Zero to 100kph in 5.7 seconds for the 3-litre V6 petrol version is impressive for a car of this size, and the 8-speed automatic gearbox was so smooth that gear changes were hardly noticeable. Even during the brief patches of rain we encountered, road holding was firm and solid, and braking was smoothly incremental.

To succinctly sum up the Velar – it just works. It seems to be a car that can take anything you throw at it. This impression was borne out when we got to Salmon Wharf, where we were greeted by an odd arrangement of misshapen ramps, sloping walls and a giant hump. As a driver with little off-road experience it was exhilarating, if not a bit terrifying, to drive around this obstacle course and see exactly what this car could do.

This demonstration afforded us a close-up look at the Velar in its off-road driving mode with the double wishbone front and integral link rear suspension (air or coil springs and continuously variable dampers). We also got to witness the torque on-demand all-wheel drive in full action. The Velar proved to be a car that can take it fast and sharp or slow and steady with equal mastery.
During pre-dinner drinks at the hotel, a short presentation was given about the design of the car. Here we were told about the designers’ aspirations to reduce visual noise and clutter, following the concept of reductionism. This is best exemplified by the flush fit door handles and slim-line Matrix-Laser LED headlights. The overall integrity and minimalism in the Velar’s waistline is one of the most attractive aspects of its exterior design.
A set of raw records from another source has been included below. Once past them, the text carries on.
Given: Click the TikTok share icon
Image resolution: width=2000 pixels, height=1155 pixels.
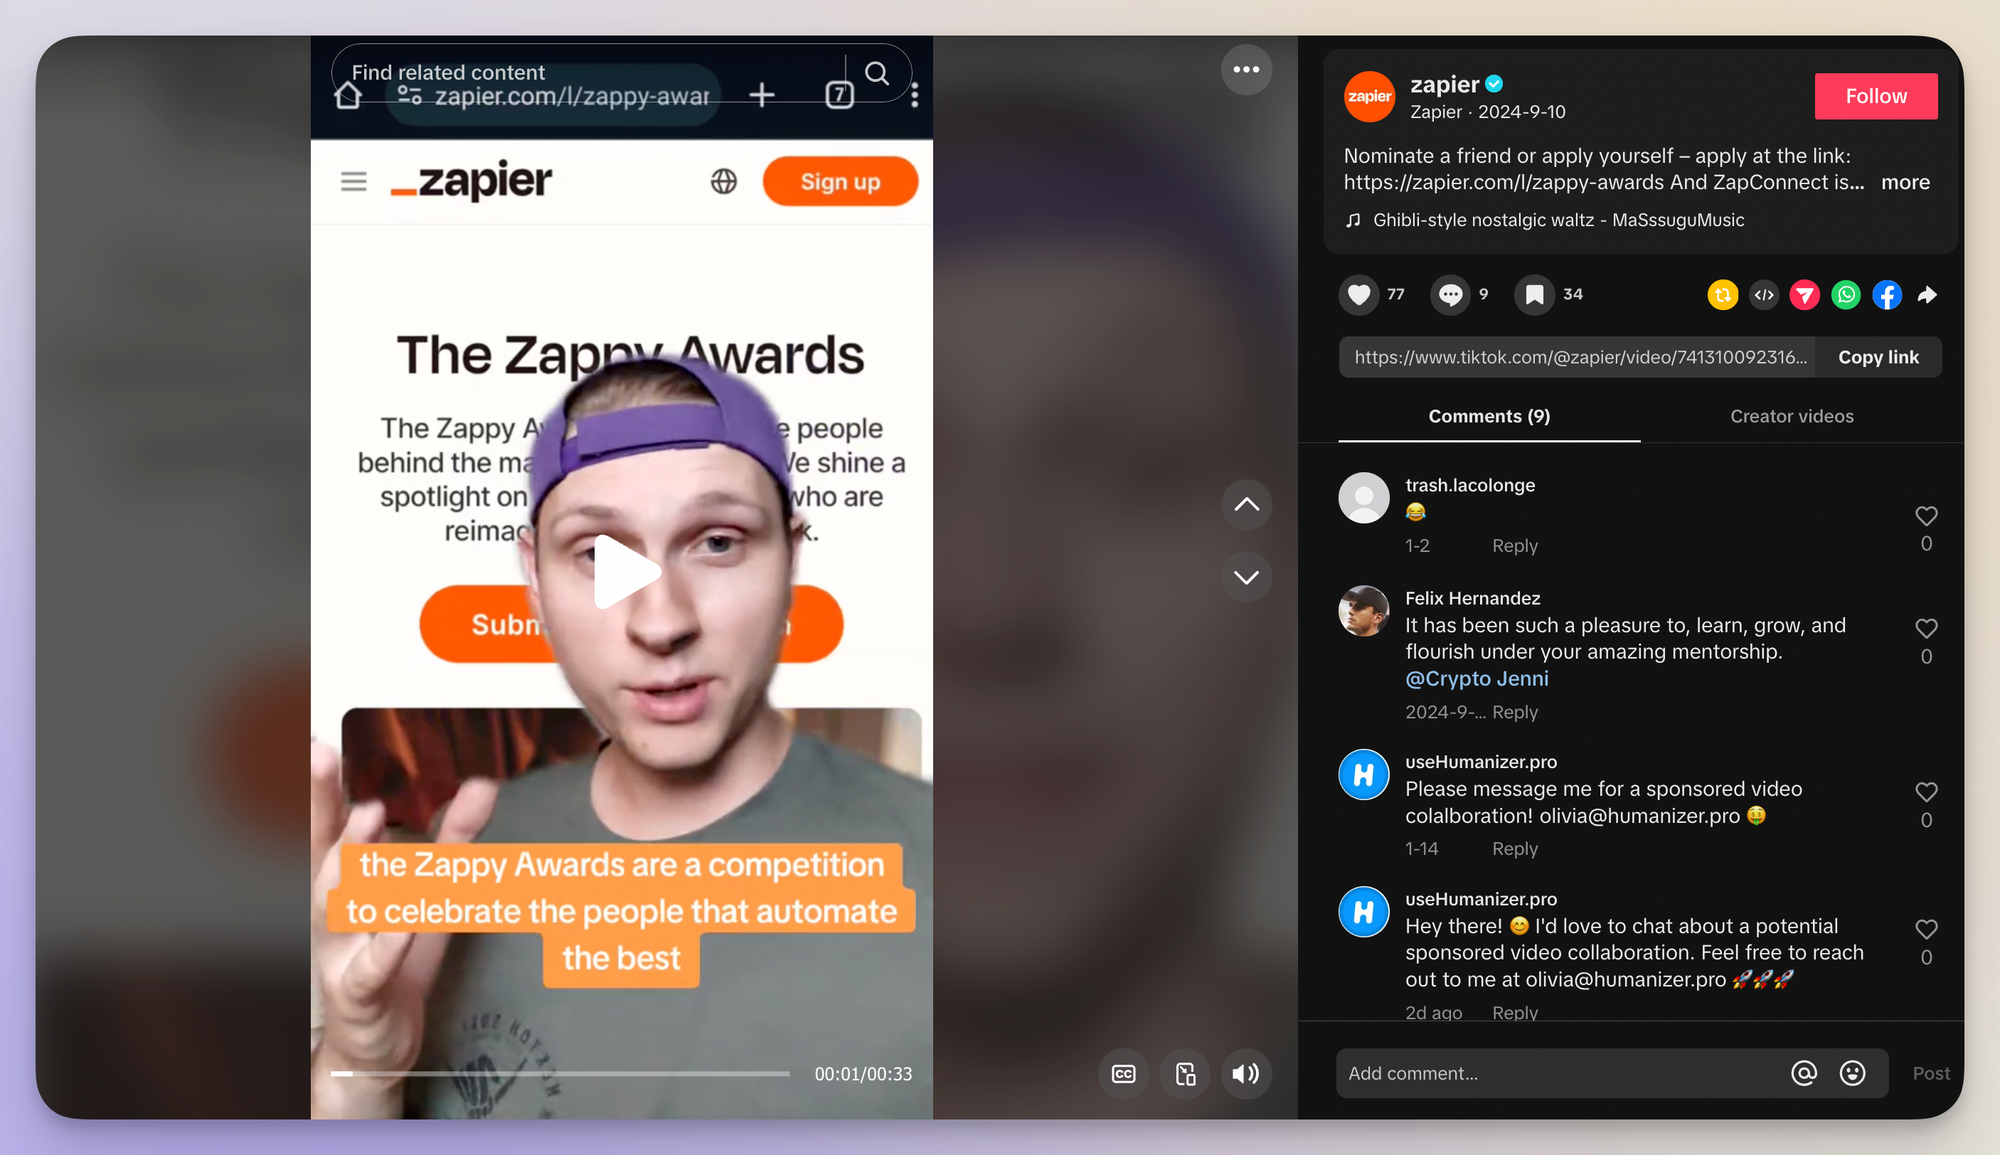Looking at the screenshot, I should pyautogui.click(x=1924, y=294).
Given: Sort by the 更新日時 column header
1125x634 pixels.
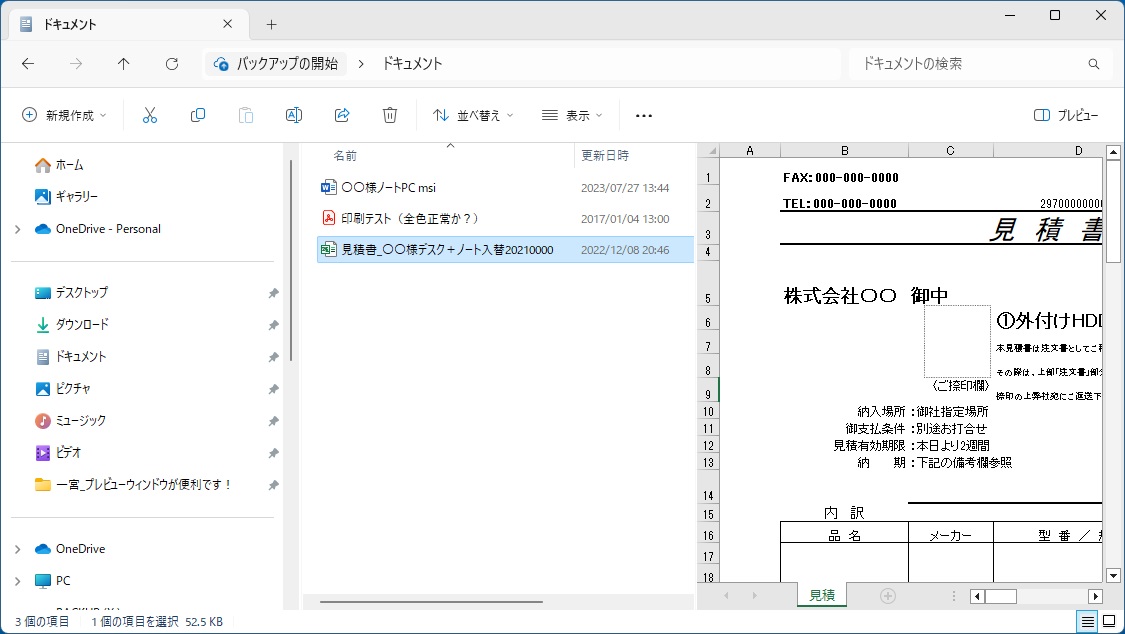Looking at the screenshot, I should point(605,156).
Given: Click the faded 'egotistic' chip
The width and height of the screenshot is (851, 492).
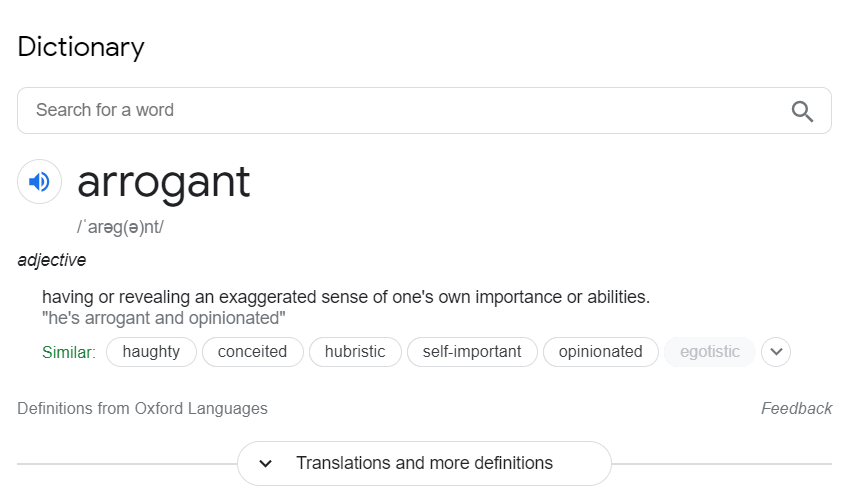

The sleekness of the First Edition is impressive too. Its relatively low height was achieved by making adjustments to the suspension in order to increase ground clearance to suit the terrain. This allowed designers to move away from the boxy look of the early Range Rovers. Window height is also minimal, further adding to the impression of a big, powerful beast ploughing through the elements.

The lines of the car perfectly accentuate the streamlining. The base line at chassis height slopes gently upward towards the rear and incorporates the geometry of the front air intakes and additional rear lights, as well as the wheel arches and side panel contours.

The waistline, with an even gentler upward slope, brilliantly integrates the front grille, headlight, bonnet edges, rear lights and the elegantly badged boot lid lip.

The bonnet and roof silhouette complete the picture with the roof-line sloping down towards the stern, creating the impression of a bulbous front with a sleekly tapered tail. Indeed, the car is topologically similar to a tear drop – the geometrical ideal for streamlining.

This reductionist theme also extends to the car’s interior. The dual HD touchscreens – plus an additional dashboard and heads-up display – keep knobs and buttons to a minimum and make for a clean and simple yet highly functional and intuitive layout. As is often the case with luxury vehicles, adding devices via Bluetooth or USB was simple and straightforward. Four USB charging sockets, all centrally located, are an added convenience for passengers.

So why might a driver in Hong Kong opt for the new Range Rover Velar? The city isn’t exactly known for its off-road driving scene. If you had to take your child to hospital in the middle of a typhoon it would certainly be a good choice, but that’s not a scenario that pops up too often.

Off-road adventure isn’t the only thing the Velar has to offer, though. A big, sturdy vehicle with the full compliment of on-board safety features, it’s a car that’s enjoyable to drive under any road conditions.

For comfort and roominess, as well as the feeling of sheer luxury, the Velar has a lot to offer. While the price tag may not be too much of an issue in such a wealthy city, Hong Kong people still want value for money.

Starting at around HK$800,000, or $1.45 million for the top model, the Velar is top-of-the-range in price in Hong Kong. The premium Porsche Macan Turbo starts at HK$1.34 million, but bear in mind that the Velar comes with premium features as standard – not to mention the satisfaction of owning the first of a completely new breed.

For those that simply must have the latest and greatest, the Velar First Edition may become an irresistible choice.